Sytuacja miała miejsce 3 dni temu kiedy kładłem się słodko spać. Koło 22:30 zadzwonił znajomy (szedłem na rano do pracy), że ktoś pokiereszował mój samochód stojący na parkingu. Zdenerwowany wstałem, ubrałem się i wyszedłem. Faktycznie, lakier zdarty do blachy, wgniecione nadkole oraz tylni zderzak. Rozpaliłem papierosa, myślę co z tym zrobić, a znajomy "Mam zdjęcia, moja dziewczyna z mamą akurat przyjechały jak to się wydarzyło". Pojawił się uśmiech od ucha do ucha, sprawca wydarzenia uciekł nie zostawiwszy żadnej kartki z numerem. Zadzwoniłem na 997, powiedzieli, że skoro mam zdjęcia, mogę jutro się udać na komisariat. Na szczęście kobiety zachowały zimną krew, kiedy sprawca objechał wkoło parkingu zobaczyć czy nikt go nie widział (objechał parę razy), ruszyły za nim. Nie wiedział, że go widziały. Kiedy zostawił samochód, zrobiły zdjęcia rejestracji oraz szkód na jego samochodzie (był widoczny mój lakier). Następnego dnia szybciutko załatwiłem sprawę na komisariacie, potem sprawdziłem jego polisę, zadzwoniłem na infolinie, gdzie Pani ogarnęła moją sprawę i za parę dni pojawi się rzeczoznawca.

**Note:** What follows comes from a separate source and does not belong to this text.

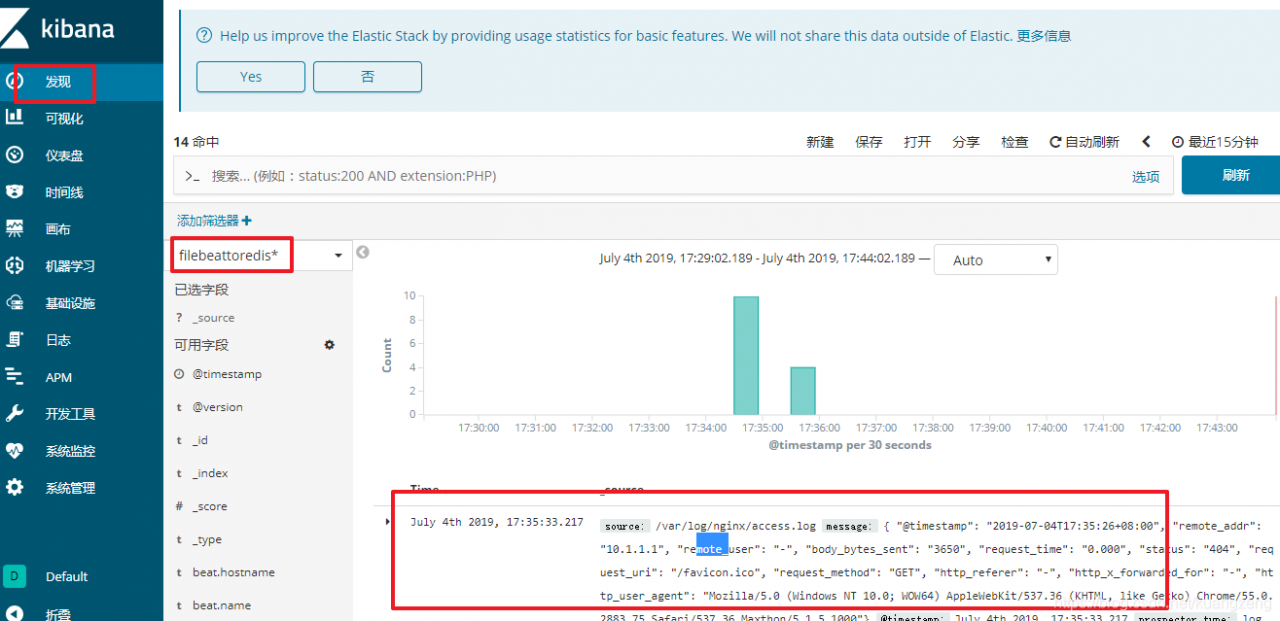This screenshot has width=1280, height=621.
Task: Open the 时间线 Timelion icon
Action: click(x=14, y=192)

Pan Piekielny chciał zaoszczędzić (gdyby zostawił numer tel i bym się z nim zgadał wystarczyłoby tylko oświadczenie), a tak skończy się na mandacie 500zł, 6 pkt oraz rozprawie sądowej i wypłacie od jego ubezpieczyciela ;)

miasto parking wypadek

Skomentuj (8) Pobierz ten tekst w formie obrazka
Ocena: 197 (215)

Komentarze

Momencik, trwa ładowanie komentarzy   ładowanie…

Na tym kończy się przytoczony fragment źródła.